**Exercise details**
Your answer must be the lines from the first record through the line that contains "Given: Click the 'Day and name' label text", copied exactly and without any pictures.

**Exercise data**
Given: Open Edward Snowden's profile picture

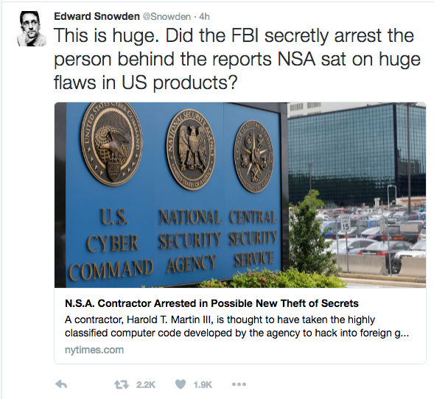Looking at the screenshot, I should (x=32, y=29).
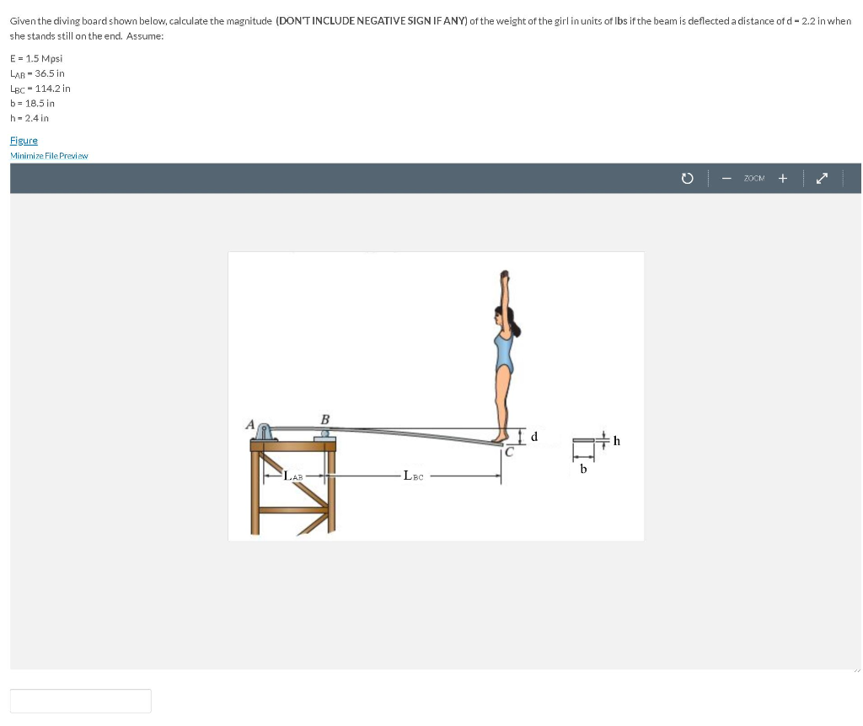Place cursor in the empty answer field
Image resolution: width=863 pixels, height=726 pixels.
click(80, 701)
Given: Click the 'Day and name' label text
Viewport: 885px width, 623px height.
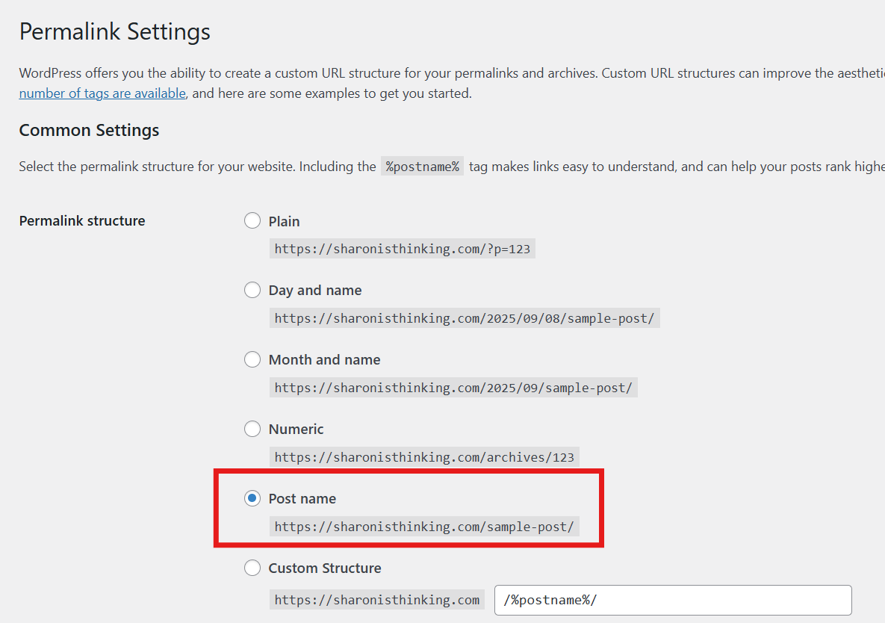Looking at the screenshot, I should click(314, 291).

**Written reply**
Given: Open Edward Snowden's profile picture

Looking at the screenshot, I should (x=32, y=29).
Place cursor in the empty answer field
Image resolution: width=863 pixels, height=726 pixels.
click(80, 701)
Given: Click the 'Day and name' label text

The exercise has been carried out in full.